* INSTRUCTION
Return each line in the records that contains the string "width", copied in full.
====== SUPPLIED DATA
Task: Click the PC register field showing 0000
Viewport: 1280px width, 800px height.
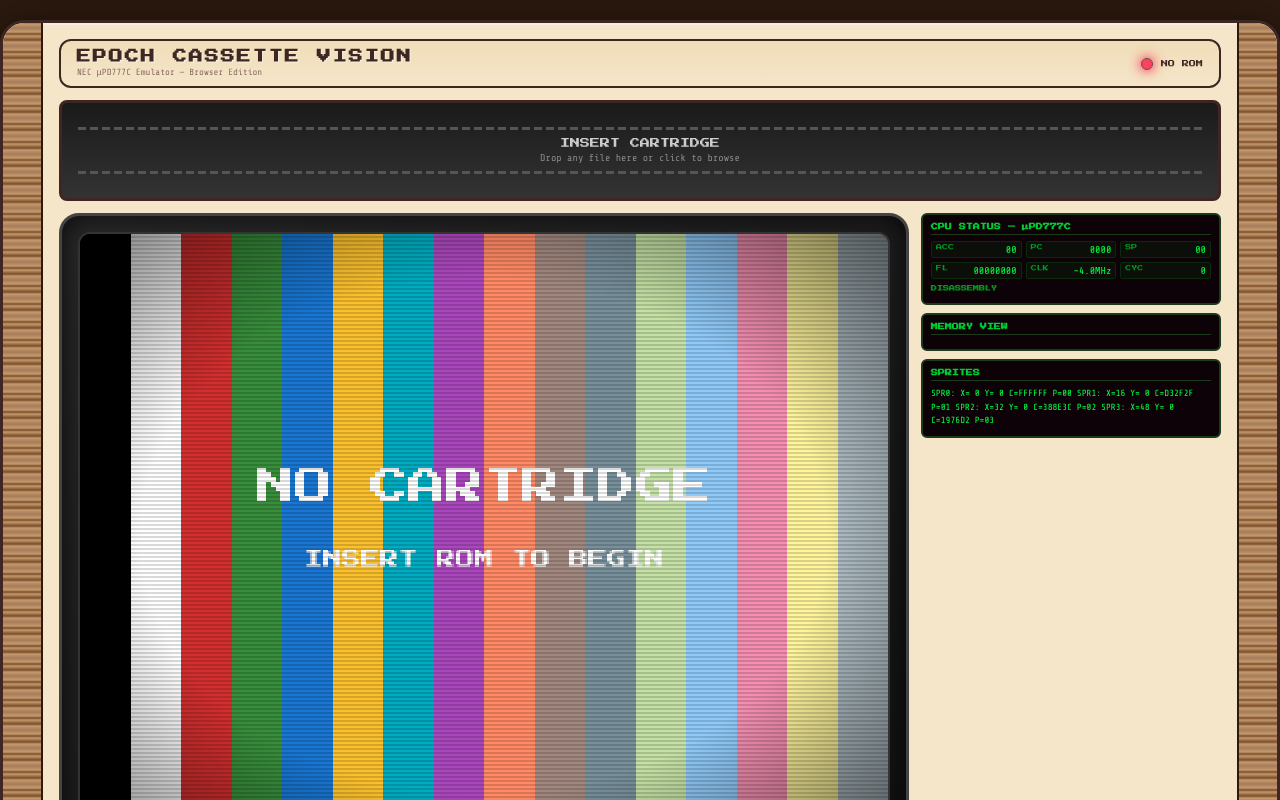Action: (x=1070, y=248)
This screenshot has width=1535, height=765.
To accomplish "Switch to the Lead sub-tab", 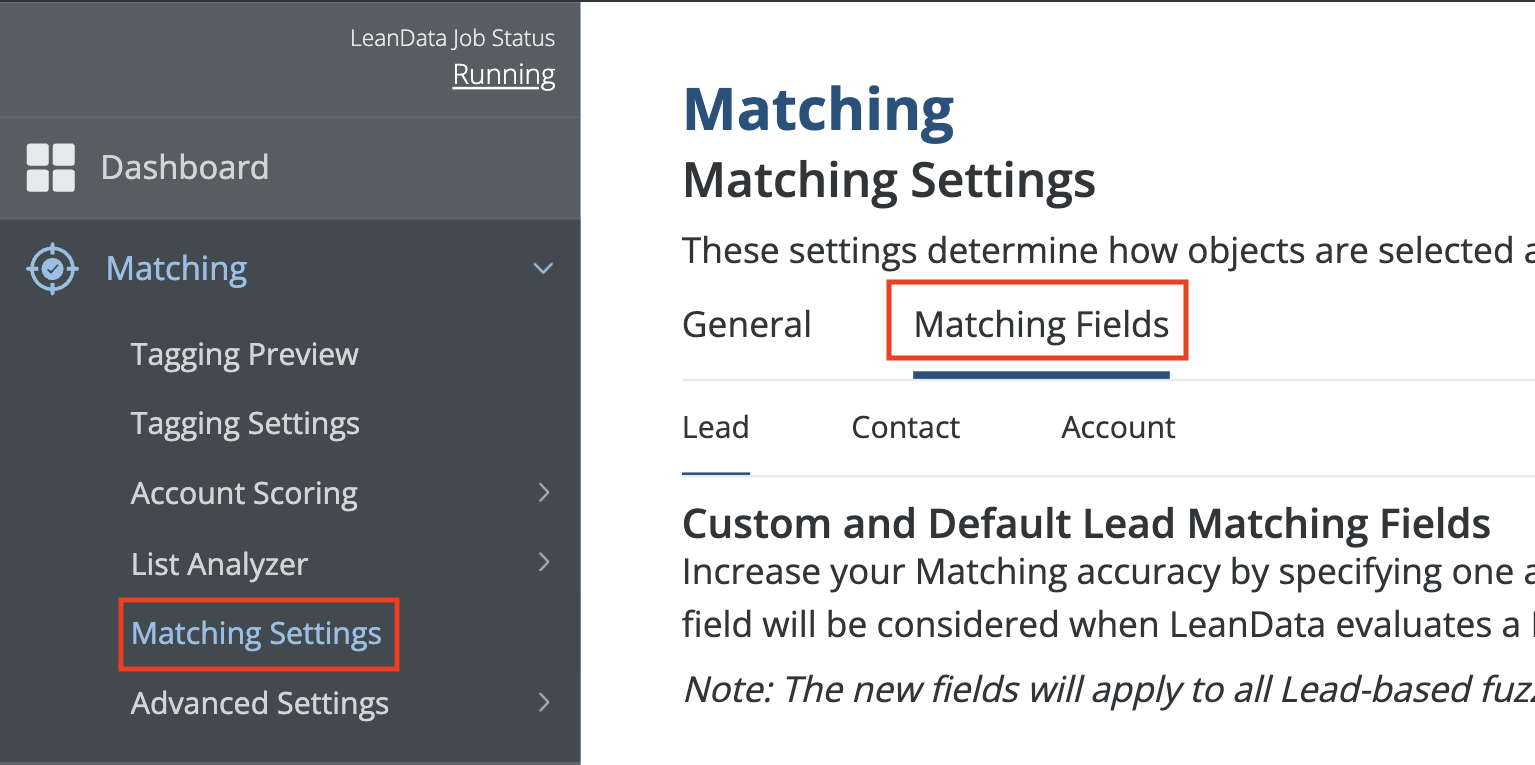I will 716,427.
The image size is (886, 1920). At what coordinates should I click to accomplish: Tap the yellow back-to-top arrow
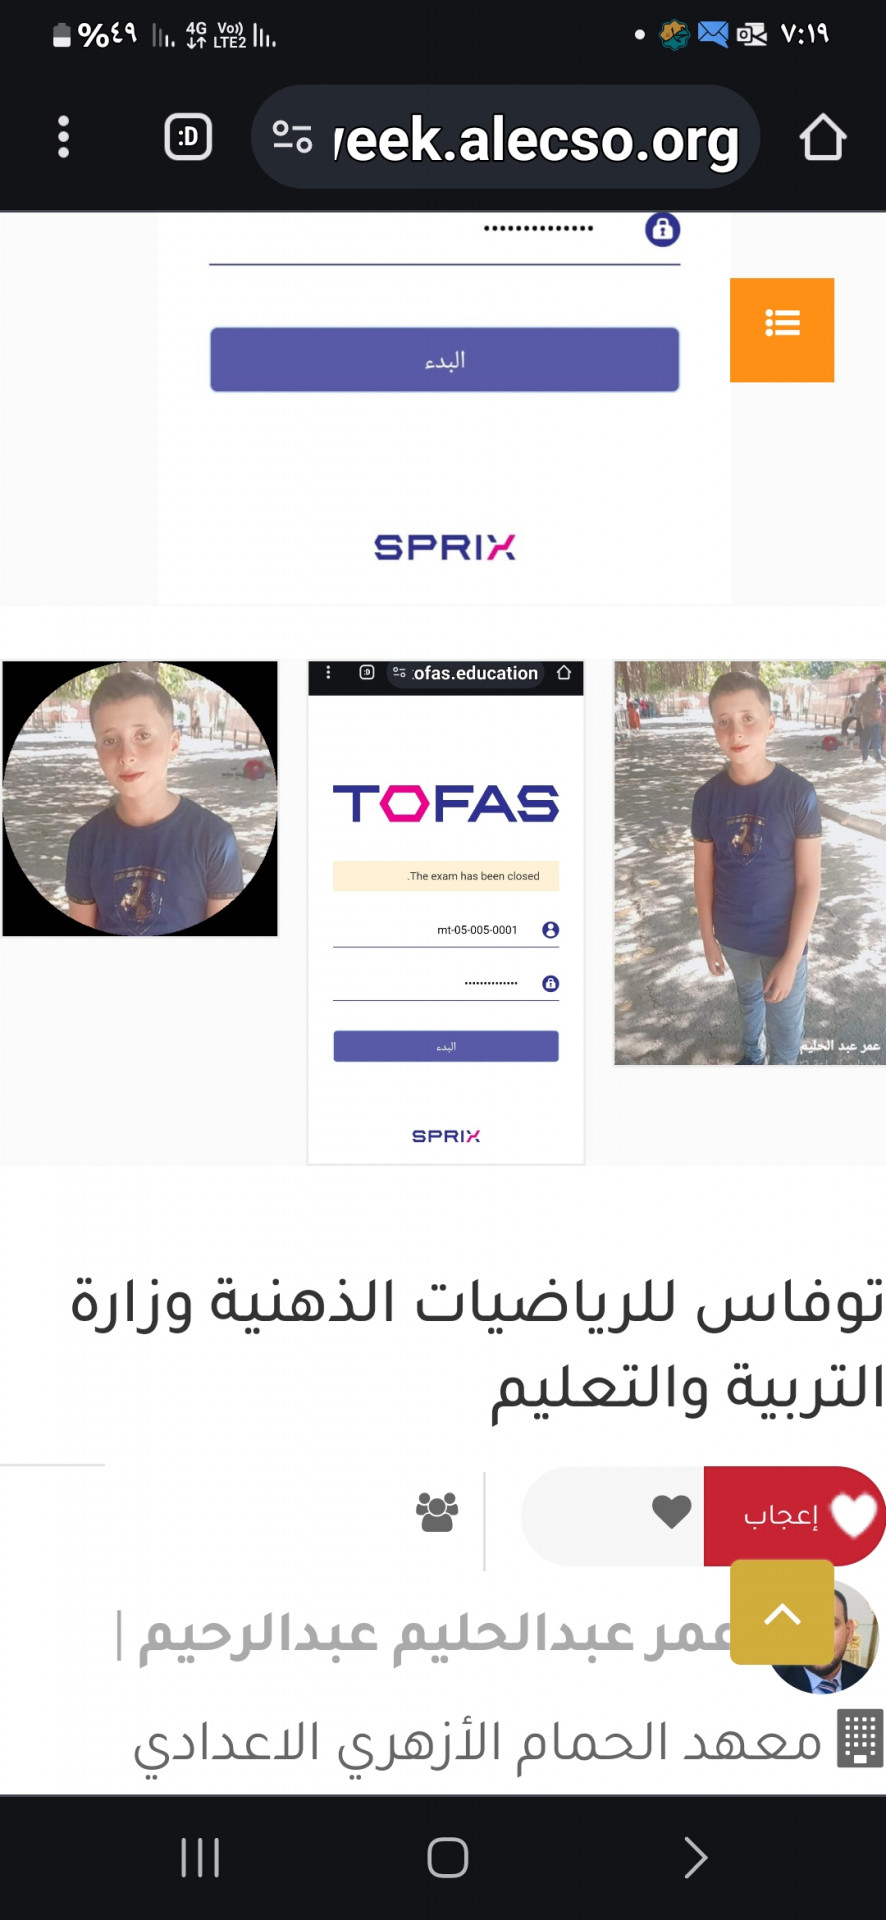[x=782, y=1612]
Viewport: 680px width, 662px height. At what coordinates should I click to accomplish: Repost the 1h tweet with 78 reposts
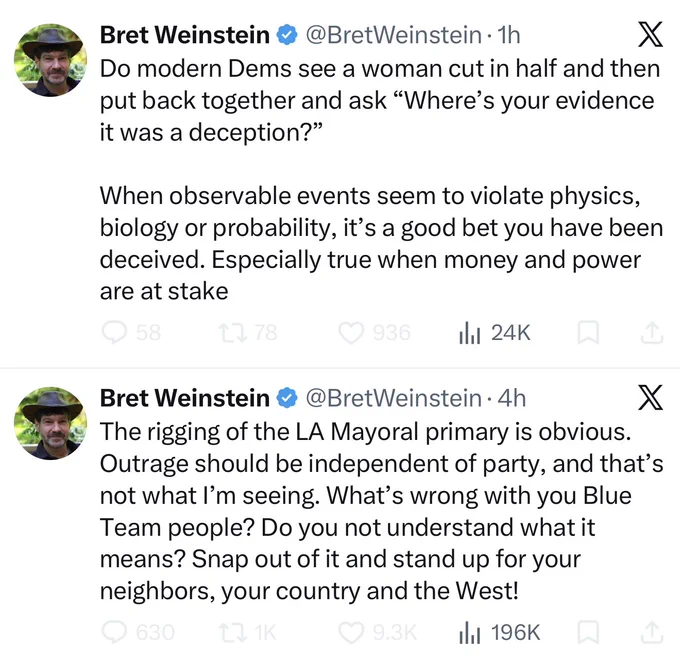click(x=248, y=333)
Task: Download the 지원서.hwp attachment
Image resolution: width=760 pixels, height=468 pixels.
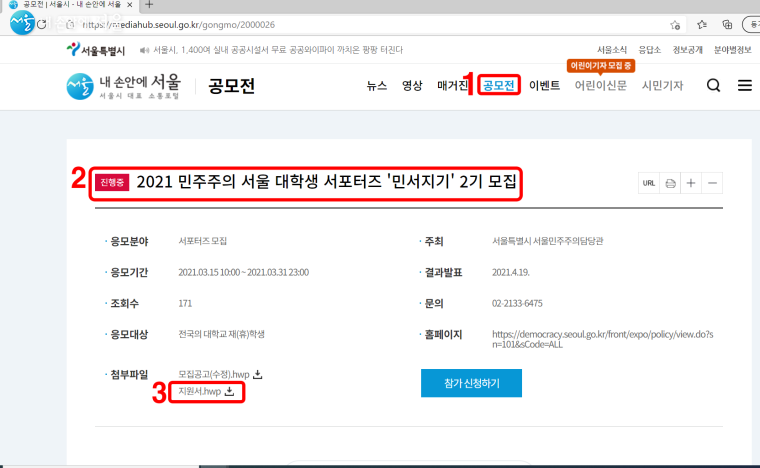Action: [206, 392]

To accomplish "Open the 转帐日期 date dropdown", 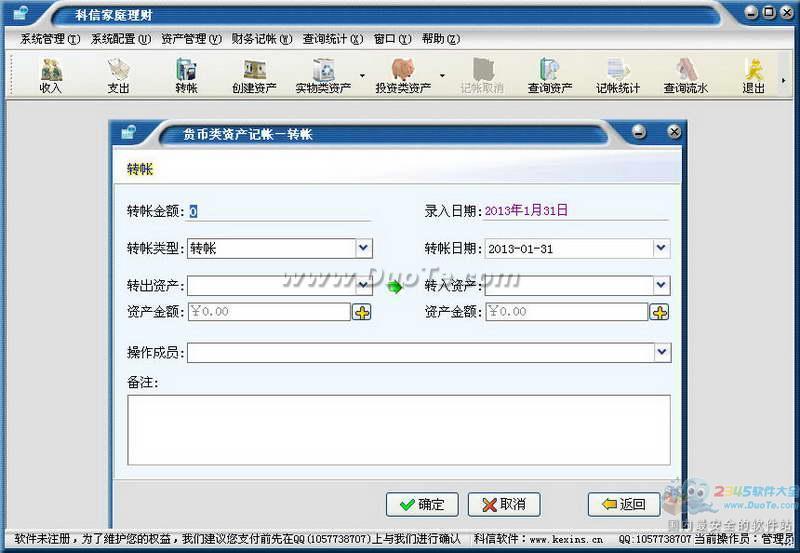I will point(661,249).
============
* EXPECTED ANSWER
Viewport: 1280px width, 800px height.
This screenshot has width=1535, height=765.
Viewport: 680px width, 662px height. At what coordinates should I click to accomplish: Repost the 1h tweet with 78 reposts
Image resolution: width=760 pixels, height=468 pixels.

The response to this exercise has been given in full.